On peut notamment penser que la promesse d’offrir à chaque jeune de dix-huit ans un capital de départ avec les recettes fiscales tirées des droits de succession risque de constituer un puissant moteur pour légitimer une « redistribution des richesses » étant entendu que, pour l’instant, nos jeunes ne reçoivent que de la dette publique en partage à rembourser à leurs dix-huit ans.

Quelle probabilité politique de mettre en place le rapport Tirole ?

La difficulté est de savoir dans quelle mesure ce rapport Tirole-Blanchard pourrait se traduire en actes, dès 2022. Il y a là deux questions essentielles.

S’agissant de l’insertion de ces mesures dans le projet de loi de finances pour 2022, on ne peut qu’être intrigué par le calendrier de remise du rapport. Le projet de loi de finances sera en effet tranché cet été pour être bouclé en septembre. En rendant leur rapport fin juin, Tirole et Blanchard ouvrent donc la voie à la reprise de certaines mesures dès le texte qui sera déposé à l’automne.
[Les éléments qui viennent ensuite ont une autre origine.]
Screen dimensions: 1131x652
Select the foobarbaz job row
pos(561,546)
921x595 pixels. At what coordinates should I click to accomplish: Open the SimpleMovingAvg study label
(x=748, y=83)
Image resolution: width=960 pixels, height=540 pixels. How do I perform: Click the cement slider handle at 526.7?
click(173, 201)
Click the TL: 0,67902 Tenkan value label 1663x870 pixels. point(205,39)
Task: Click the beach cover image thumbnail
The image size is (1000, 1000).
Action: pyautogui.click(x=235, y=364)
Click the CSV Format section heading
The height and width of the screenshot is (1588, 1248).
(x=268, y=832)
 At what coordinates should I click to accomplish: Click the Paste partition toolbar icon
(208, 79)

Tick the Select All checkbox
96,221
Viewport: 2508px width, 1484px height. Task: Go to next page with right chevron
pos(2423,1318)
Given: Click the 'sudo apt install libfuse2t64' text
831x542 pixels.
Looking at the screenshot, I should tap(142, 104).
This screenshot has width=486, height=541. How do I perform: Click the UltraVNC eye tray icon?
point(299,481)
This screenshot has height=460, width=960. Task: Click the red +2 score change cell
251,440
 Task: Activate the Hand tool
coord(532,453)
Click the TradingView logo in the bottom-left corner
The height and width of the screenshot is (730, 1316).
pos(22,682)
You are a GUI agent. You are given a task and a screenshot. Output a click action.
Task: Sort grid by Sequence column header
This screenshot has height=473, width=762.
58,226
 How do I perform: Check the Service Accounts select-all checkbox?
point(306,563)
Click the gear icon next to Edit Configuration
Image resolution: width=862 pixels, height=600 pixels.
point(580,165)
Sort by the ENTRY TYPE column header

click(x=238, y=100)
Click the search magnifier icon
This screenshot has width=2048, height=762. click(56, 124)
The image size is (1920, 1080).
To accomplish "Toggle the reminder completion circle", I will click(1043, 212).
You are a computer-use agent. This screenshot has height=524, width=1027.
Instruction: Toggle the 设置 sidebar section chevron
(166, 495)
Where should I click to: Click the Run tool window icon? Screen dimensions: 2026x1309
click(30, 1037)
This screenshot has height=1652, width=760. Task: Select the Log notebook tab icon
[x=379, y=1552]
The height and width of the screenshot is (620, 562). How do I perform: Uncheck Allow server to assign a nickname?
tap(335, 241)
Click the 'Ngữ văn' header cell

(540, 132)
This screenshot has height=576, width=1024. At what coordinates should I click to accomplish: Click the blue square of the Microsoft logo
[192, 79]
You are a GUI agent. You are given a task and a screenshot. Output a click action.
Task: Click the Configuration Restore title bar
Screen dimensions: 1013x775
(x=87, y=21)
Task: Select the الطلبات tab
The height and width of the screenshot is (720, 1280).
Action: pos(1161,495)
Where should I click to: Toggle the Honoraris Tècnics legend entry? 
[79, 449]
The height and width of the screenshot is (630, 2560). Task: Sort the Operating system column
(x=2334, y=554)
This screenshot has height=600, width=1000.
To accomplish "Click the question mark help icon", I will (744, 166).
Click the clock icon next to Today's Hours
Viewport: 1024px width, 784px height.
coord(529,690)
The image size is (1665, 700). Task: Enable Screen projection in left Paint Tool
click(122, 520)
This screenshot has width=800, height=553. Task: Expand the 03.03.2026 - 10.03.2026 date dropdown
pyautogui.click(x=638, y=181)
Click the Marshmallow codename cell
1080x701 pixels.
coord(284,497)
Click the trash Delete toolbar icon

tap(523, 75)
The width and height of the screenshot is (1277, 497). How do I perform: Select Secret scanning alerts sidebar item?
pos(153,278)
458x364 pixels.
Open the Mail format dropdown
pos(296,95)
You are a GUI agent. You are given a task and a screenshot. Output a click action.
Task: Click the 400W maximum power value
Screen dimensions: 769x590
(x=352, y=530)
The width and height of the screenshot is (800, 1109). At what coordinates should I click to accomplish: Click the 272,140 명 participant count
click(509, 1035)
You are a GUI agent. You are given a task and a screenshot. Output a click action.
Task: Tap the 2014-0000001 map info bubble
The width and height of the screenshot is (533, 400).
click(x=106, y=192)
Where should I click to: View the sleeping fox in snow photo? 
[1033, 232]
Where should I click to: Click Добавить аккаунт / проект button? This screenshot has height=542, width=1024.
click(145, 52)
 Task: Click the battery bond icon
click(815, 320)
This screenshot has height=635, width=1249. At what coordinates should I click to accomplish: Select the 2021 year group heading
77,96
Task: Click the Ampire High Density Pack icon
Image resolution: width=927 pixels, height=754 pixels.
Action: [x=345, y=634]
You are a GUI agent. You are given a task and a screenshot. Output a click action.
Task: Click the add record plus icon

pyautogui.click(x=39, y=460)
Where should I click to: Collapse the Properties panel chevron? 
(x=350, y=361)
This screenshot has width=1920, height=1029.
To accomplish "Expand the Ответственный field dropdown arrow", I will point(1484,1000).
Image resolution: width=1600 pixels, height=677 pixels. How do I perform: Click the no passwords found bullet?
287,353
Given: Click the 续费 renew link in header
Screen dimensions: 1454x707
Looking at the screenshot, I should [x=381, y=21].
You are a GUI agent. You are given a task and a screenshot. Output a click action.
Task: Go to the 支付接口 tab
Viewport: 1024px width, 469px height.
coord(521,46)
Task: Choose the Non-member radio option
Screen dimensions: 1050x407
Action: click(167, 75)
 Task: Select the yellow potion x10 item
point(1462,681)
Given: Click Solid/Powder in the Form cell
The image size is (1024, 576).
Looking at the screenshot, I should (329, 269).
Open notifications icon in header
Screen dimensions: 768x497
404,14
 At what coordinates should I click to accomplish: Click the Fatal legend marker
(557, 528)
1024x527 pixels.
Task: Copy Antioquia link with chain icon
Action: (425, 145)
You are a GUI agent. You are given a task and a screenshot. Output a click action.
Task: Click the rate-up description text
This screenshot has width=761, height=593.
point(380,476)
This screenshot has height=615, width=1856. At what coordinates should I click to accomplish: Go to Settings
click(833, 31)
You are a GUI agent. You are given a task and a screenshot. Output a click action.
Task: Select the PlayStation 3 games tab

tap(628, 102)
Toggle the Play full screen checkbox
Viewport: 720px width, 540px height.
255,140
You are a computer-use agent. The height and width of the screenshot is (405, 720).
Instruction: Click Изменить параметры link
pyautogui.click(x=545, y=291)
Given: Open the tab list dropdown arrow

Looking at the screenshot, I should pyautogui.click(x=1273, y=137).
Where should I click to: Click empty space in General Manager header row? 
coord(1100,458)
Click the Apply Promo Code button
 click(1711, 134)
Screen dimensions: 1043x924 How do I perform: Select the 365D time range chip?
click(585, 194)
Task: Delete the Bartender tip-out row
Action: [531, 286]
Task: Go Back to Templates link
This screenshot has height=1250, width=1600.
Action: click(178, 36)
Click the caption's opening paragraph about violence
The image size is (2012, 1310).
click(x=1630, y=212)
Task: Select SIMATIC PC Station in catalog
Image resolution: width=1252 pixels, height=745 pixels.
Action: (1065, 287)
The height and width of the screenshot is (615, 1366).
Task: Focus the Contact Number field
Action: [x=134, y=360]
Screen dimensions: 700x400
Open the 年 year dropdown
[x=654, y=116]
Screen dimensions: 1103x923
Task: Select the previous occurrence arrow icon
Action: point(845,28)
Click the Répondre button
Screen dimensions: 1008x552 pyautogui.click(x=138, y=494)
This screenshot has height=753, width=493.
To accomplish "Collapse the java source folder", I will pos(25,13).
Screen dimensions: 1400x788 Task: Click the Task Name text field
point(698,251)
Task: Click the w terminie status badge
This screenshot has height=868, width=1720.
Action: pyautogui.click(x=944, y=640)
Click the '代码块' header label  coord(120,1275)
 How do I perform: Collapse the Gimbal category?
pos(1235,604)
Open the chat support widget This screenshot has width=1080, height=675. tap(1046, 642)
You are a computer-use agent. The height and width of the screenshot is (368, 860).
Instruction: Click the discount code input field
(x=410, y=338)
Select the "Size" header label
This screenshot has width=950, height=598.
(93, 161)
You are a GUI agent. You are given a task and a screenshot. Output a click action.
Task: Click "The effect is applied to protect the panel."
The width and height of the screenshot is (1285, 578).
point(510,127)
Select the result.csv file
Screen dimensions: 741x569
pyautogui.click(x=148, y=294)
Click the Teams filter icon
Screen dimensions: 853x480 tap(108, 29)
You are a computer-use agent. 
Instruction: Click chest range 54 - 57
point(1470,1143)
Politiquement, Emmanuel Macron peut être tenté de les reprendre pour apparaître comme un réformateur soucieux de justice sociale, après s’être constitué une solide réputation de « Président des riches ». Il ne peut toutefois ignorer qu’il franchirait alors un Rubicon fâcheux pour son électorat élitiste, celui qui financera sa campagne.

Au-delà de 2022, en revanche, il est à peu près acquis que les avantages successoraux de l’assurance-vie disparaîtront. La question du remboursement de la dette devient en effet trop aiguë pour ne pas justifier une « redistribution des richesses » qui imposera de sévères remises en cause dans l’assurance-vie.